TEXT PROVIDED:

== Segment start ==

By Kristen Entwistle
We all face battles in our lives, struggles, suffering. It’s different for each of us. For me, the looming giant in my way is a little thing called cystic fibrosis (and all it entails).
I’ve often told people that I can’t do the ‘sick kid’ books and movies – you know, the tear jerkers like My Sister’s Keeper: the girl who dies in a car crash, giving her organs to save her sister with cancer; or The Fault in Our Stars: the two cancer patients who fall in love and then one of them dies; A Walk To Remember: the handsome young man falling in love with the sick girl, giving her the ability to make the most out of her last days; or even the Fox TV show Red Band Society: the teenagers who live in a hospital and become fast friends because they’re all sick.
I’ve read those books, tried to watch those shows. But they don’t really depict real life for those of us with any disease, at least in my experience.
The reality is that life is often hard physically – the treatments, the demands on our bodies from the therapies – it can take a toll, sometimes ones that you can see, but many times ones that you can’t.
The reality is that life is often hard emotionally – only people who have been through what we are experiencing can really understand. And though you try to sympathize and understand (which we appreciate greatly) what we are going through, the reality is that we often go through it alone. We don’t want to burden you with our fears, insecurities, and all of the baggage that comes with a chronic illness. We’re trying to spare you – but it often means we are left alone.
The reality is that life is often hard Spiritually – reconciling our struggles with a good God, the creator of everything, and why He is allowing these things to happen in our lives.
The reality is that life is often hard mentally – having few people to lean on because they are scared away by your disease, storing it all up inside and only falling apart behind closed doors.
The books and the TV shows almost make it look like it’d be fun to be sick. They romanticize it. They say that you’d be unique, different, and everyone would just love you for who you are, no matter what. That living in a hospital would be cool. That it’s not scary to have a real idea of how long you’ve got left on earth. That no one treats you differently. That your life isn’t different from anyone else’s. That people will fall in love with you in spite of your sickness, never rejecting you for your disease.
Pardon my French, but I call BS.
Complete and total BS.
Life is not often like it is portrayed in movies and TV shows – sick or not.
Real life is often messier than the media portrays it.
Real people aren’t stick skinny and eat ten calories per day. Real people play in the dirt, and that’s okay. Real people don’t have it all together all the time. Real people struggle, fail, fall, and scrape their knees.
Although my life has not been as pretty and prefect as the media may portray it, it’s actually been so much better. Because I live alongside other real people, who help to pick me up when I fall down, and who take my hand when they fall down. I live alongside people who are struggling with hard things, and get to watch as they grow in faith and shine His light so brightly even in the midst of all of it. I get to invite people into my life, and get to pour into theirs. I get to play with kids, who bring genuine smiles to my face no matter what else has happened that day. I get to see God work in amazing ways through my friends, and get to let Him work through me.
I’d rather have real life with Christ any day of the week than the romanticized version we see on the screen, no matter how hard it is.

== Segment end ==

EXERCISE INSTRUCTIONS: Write out everything from "Pardon my French, but" down to "scrape their knees." in the essay on cystic fibrosis, word for word.

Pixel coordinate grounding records
== Segment start ==

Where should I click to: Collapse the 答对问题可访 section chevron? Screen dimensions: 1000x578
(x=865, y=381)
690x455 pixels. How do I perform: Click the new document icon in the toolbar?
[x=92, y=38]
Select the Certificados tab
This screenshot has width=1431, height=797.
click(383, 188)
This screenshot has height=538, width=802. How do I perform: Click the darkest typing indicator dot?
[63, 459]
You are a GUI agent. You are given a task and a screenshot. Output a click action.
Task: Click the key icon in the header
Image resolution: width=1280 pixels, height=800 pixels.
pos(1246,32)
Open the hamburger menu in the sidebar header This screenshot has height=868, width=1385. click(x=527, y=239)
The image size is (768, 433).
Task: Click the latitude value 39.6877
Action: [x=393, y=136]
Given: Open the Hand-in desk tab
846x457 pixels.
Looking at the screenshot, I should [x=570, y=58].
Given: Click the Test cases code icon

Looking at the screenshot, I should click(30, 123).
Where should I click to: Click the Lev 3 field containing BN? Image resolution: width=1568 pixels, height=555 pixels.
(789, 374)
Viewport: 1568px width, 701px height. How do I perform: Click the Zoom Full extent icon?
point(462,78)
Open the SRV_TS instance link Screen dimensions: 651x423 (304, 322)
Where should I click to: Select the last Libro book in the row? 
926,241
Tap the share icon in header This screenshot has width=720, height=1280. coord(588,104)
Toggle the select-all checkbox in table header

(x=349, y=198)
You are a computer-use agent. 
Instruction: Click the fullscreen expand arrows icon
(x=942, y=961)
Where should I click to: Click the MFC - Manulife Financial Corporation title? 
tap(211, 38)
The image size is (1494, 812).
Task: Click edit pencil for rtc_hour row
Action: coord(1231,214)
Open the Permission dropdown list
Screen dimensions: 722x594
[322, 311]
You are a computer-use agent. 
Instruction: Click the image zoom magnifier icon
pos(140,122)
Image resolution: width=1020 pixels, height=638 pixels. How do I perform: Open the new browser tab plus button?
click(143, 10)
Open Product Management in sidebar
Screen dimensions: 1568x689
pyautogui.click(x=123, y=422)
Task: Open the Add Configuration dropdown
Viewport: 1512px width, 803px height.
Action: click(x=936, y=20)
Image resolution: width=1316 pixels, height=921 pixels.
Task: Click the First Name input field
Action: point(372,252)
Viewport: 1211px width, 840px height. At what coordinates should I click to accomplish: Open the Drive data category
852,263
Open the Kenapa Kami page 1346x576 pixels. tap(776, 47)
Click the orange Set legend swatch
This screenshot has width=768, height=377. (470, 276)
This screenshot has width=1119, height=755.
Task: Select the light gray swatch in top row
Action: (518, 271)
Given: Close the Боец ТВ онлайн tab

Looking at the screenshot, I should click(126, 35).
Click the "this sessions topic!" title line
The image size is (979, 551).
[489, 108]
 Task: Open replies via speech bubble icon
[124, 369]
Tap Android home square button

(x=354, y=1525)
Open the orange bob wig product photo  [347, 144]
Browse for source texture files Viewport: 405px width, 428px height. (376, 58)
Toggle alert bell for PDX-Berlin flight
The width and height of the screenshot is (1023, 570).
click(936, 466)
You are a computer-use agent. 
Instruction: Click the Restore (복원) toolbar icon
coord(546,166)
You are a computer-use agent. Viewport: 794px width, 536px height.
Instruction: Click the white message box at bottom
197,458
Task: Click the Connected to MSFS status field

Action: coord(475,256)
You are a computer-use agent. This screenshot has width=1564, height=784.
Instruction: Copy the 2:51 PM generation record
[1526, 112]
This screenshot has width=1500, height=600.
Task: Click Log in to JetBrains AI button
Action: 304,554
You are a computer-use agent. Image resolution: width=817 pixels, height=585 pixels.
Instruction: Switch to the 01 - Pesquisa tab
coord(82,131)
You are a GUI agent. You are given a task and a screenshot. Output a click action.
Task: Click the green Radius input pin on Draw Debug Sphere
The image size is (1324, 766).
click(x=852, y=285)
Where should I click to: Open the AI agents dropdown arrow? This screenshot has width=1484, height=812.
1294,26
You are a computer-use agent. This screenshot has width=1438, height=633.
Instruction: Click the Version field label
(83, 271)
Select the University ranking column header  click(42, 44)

== Segment end ==

WRITTEN ANSWER:
Pardon my French, but I call BS.
Complete and total BS.
Life is not often like it is portrayed in movies and TV shows – sick or not.
Real life is often messier than the media portrays it.
Real people aren’t stick skinny and eat ten calories per day. Real people play in the dirt, and that’s okay. Real people don’t have it all together all the time. Real people struggle, fail, fall, and scrape their knees.